Try it: Determine how many lines in the records hold the word "computer". Return the number alone.

------------------------

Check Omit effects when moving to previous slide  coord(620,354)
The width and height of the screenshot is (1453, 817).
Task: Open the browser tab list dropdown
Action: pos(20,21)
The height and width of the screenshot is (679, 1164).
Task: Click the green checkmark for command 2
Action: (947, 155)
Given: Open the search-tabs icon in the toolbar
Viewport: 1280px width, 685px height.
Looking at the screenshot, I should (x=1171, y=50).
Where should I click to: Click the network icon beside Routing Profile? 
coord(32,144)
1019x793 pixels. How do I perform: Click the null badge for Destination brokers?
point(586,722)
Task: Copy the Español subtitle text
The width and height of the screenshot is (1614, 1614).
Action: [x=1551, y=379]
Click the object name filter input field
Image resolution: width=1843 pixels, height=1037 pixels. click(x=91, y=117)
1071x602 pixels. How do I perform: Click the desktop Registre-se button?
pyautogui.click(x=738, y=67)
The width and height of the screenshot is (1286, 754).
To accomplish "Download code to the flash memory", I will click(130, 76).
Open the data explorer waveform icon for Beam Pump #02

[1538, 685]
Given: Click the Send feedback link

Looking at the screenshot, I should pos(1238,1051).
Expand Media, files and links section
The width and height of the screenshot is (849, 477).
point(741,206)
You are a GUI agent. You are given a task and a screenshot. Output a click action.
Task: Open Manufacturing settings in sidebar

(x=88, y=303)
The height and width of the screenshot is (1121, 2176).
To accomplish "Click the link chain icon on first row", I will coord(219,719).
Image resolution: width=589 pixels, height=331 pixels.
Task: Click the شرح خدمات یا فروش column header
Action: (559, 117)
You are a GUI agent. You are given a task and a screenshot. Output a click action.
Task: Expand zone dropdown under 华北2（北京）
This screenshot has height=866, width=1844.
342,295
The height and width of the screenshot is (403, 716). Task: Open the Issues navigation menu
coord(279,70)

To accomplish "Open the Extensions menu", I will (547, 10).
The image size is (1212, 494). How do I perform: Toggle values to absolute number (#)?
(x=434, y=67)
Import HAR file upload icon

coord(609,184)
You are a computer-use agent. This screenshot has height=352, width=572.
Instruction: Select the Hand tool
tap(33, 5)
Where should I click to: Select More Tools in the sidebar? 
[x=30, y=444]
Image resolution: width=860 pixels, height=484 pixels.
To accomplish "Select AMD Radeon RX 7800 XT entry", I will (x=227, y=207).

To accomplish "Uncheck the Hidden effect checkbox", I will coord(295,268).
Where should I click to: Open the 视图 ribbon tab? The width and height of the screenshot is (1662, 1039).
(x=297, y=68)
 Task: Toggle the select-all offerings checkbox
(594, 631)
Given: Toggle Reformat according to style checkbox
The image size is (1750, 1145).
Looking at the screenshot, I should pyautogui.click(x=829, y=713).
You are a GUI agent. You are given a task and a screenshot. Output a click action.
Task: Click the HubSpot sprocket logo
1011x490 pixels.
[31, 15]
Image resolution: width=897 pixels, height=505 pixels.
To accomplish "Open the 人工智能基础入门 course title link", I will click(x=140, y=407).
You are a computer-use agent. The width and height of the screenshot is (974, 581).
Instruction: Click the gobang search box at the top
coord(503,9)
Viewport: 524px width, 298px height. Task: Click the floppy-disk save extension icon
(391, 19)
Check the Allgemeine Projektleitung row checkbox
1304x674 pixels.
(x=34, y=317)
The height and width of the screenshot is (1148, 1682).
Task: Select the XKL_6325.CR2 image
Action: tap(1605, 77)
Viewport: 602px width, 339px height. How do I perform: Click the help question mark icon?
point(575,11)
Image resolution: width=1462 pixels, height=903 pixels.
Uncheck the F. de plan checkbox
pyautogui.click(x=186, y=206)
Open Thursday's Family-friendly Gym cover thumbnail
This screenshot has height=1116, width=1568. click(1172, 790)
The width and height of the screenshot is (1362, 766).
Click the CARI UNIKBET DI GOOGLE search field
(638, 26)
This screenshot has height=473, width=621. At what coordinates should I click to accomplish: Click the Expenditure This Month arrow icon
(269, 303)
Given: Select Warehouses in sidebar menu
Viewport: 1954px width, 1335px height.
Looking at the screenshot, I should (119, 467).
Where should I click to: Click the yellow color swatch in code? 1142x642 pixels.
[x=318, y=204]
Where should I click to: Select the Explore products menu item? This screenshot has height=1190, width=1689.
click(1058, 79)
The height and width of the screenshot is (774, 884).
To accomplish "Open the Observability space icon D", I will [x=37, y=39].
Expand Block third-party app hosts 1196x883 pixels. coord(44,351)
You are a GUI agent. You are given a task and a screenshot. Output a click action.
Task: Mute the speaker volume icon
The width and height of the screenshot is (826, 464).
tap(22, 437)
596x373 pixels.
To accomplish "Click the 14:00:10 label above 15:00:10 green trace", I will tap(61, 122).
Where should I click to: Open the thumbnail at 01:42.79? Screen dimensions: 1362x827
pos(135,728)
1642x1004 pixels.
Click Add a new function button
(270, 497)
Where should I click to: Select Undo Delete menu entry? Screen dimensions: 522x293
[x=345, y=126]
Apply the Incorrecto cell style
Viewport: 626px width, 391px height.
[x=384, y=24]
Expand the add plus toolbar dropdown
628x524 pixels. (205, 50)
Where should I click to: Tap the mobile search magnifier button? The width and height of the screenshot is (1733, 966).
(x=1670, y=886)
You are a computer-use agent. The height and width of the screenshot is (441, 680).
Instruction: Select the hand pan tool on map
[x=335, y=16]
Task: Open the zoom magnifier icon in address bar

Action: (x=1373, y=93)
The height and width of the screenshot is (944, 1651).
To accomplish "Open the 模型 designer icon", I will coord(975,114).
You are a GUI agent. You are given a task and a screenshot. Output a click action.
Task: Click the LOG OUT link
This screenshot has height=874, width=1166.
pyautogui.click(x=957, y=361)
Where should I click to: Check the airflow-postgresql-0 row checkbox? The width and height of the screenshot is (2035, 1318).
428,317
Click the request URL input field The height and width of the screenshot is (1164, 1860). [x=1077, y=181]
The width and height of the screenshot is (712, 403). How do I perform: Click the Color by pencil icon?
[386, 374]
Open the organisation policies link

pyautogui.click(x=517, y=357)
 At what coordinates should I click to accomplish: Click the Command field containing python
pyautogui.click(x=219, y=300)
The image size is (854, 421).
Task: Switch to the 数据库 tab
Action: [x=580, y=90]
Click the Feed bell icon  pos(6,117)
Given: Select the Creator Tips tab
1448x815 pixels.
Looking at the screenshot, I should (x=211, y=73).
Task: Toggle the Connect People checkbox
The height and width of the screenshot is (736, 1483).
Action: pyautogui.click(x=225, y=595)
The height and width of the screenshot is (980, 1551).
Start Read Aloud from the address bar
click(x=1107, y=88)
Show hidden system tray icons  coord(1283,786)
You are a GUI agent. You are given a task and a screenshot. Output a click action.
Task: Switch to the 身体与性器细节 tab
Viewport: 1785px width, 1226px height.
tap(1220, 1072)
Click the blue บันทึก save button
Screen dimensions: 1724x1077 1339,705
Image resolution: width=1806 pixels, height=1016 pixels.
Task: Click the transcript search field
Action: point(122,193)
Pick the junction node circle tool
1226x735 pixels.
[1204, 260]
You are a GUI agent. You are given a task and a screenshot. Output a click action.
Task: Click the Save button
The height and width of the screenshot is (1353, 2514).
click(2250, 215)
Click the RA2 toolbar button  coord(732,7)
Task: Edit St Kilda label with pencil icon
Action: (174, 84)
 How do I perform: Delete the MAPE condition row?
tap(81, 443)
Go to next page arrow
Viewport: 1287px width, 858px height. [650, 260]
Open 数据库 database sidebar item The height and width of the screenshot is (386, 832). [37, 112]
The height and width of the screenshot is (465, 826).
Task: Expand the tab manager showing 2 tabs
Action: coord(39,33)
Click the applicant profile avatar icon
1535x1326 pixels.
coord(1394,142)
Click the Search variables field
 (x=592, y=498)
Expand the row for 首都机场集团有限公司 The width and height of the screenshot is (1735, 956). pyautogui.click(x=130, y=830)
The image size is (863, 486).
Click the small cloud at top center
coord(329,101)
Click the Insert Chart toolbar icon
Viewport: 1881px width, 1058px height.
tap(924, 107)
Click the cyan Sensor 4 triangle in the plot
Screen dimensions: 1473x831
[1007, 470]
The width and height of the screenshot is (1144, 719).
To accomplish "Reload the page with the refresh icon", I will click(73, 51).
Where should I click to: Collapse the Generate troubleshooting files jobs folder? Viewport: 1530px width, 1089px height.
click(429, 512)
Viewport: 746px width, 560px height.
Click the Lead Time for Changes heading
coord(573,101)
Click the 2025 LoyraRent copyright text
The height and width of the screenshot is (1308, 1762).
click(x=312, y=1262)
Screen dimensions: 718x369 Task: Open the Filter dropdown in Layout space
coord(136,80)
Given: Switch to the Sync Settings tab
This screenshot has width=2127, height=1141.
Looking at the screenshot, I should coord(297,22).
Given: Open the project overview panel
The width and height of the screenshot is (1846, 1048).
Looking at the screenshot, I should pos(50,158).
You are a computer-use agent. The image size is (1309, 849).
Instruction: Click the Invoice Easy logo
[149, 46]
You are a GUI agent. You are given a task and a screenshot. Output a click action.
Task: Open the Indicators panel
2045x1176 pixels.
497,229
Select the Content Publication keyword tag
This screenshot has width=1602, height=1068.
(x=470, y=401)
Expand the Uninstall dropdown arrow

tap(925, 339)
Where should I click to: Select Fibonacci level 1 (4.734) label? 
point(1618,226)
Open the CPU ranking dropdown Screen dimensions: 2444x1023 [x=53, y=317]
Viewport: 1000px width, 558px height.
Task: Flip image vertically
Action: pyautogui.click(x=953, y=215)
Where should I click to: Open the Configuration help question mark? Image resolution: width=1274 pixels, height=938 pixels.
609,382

------------------------

Expected output: 4